**Task objective**:
Would you transcribe the data word for word?
========
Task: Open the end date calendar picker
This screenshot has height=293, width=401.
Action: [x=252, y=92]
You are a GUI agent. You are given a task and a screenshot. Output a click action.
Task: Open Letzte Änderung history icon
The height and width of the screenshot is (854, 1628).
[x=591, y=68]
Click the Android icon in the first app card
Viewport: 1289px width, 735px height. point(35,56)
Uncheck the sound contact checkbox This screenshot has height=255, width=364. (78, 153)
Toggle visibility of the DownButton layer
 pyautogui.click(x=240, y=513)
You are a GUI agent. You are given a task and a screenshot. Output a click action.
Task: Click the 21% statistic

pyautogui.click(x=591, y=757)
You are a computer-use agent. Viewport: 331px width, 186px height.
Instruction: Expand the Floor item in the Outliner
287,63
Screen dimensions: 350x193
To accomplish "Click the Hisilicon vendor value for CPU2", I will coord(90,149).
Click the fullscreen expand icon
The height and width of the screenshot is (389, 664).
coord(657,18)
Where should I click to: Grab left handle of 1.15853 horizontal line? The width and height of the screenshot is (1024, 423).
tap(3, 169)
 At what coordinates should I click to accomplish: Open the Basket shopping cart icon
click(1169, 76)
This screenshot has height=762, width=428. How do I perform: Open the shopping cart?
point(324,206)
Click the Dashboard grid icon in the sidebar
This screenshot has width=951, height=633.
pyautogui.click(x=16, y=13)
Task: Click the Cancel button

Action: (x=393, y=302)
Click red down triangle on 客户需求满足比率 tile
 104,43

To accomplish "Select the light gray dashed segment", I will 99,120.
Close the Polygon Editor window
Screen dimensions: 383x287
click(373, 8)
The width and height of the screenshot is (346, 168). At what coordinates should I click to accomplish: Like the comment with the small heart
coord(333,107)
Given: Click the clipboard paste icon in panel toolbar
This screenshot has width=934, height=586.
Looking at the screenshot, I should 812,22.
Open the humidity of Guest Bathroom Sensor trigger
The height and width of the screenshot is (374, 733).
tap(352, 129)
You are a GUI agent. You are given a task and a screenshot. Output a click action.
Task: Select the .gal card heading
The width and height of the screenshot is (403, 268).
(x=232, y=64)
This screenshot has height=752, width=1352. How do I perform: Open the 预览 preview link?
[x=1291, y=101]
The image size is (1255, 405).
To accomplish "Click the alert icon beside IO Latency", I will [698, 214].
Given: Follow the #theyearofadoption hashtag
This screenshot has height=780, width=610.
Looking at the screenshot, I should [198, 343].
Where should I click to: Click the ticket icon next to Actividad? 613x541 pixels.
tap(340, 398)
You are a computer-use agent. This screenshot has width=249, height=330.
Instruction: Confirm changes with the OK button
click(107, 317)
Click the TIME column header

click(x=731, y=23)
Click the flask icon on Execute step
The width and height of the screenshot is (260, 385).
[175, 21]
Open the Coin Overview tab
========
**Output below**:
Task: Open the end date calendar picker
This screenshot has height=293, width=401.
Action: [x=252, y=92]
You are a GUI agent. You are given a task and a screenshot. Output a click action.
Task: Open Letzte Änderung history icon
The height and width of the screenshot is (854, 1628).
[x=591, y=68]
Click the Android icon in the first app card
Viewport: 1289px width, 735px height. point(35,56)
Uncheck the sound contact checkbox This screenshot has height=255, width=364. (78, 153)
Toggle visibility of the DownButton layer
 pyautogui.click(x=240, y=513)
You are a GUI agent. You are given a task and a screenshot. Output a click action.
Task: Click the 21% statistic

pyautogui.click(x=591, y=757)
You are a computer-use agent. Viewport: 331px width, 186px height.
Instruction: Expand the Floor item in the Outliner
287,63
Screen dimensions: 350x193
To accomplish "Click the Hisilicon vendor value for CPU2", I will coord(90,149).
Click the fullscreen expand icon
The height and width of the screenshot is (389, 664).
coord(657,18)
Where should I click to: Grab left handle of 1.15853 horizontal line? The width and height of the screenshot is (1024, 423).
tap(3, 169)
 At what coordinates should I click to accomplish: Open the Basket shopping cart icon
click(1169, 76)
This screenshot has height=762, width=428. How do I perform: Open the shopping cart?
point(324,206)
Click the Dashboard grid icon in the sidebar
This screenshot has width=951, height=633.
pyautogui.click(x=16, y=13)
Task: Click the Cancel button

Action: (x=393, y=302)
Click red down triangle on 客户需求满足比率 tile
 104,43

To accomplish "Select the light gray dashed segment", I will 99,120.
Close the Polygon Editor window
Screen dimensions: 383x287
click(373, 8)
The width and height of the screenshot is (346, 168). At what coordinates should I click to accomplish: Like the comment with the small heart
coord(333,107)
Given: Click the clipboard paste icon in panel toolbar
This screenshot has width=934, height=586.
Looking at the screenshot, I should 812,22.
Open the humidity of Guest Bathroom Sensor trigger
The height and width of the screenshot is (374, 733).
tap(352, 129)
You are a GUI agent. You are given a task and a screenshot. Output a click action.
Task: Select the .gal card heading
The width and height of the screenshot is (403, 268).
(x=232, y=64)
This screenshot has height=752, width=1352. How do I perform: Open the 预览 preview link?
[x=1291, y=101]
The image size is (1255, 405).
To accomplish "Click the alert icon beside IO Latency", I will [698, 214].
Given: Follow the #theyearofadoption hashtag
This screenshot has height=780, width=610.
Looking at the screenshot, I should [198, 343].
Where should I click to: Click the ticket icon next to Actividad? 613x541 pixels.
tap(340, 398)
You are a computer-use agent. This screenshot has width=249, height=330.
Instruction: Confirm changes with the OK button
click(107, 317)
Click the TIME column header

click(x=731, y=23)
Click the flask icon on Execute step
The width and height of the screenshot is (260, 385).
[175, 21]
Open the Coin Overview tab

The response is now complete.